Dataset entries:
☆ ☆ ☆

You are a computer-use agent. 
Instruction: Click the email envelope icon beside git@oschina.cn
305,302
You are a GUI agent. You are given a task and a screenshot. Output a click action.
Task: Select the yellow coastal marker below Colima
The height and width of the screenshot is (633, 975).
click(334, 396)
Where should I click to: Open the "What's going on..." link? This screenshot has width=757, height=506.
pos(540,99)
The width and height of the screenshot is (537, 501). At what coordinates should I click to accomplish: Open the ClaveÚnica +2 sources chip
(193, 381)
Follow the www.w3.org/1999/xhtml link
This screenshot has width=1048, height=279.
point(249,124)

☆ ☆ ☆

**What the task asks**
Filter the entries above and return only the lines holding "agent".

**Response area**
You are a computer-use agent. 
You are a GUI agent. You are given a task and a screenshot. Output a click action.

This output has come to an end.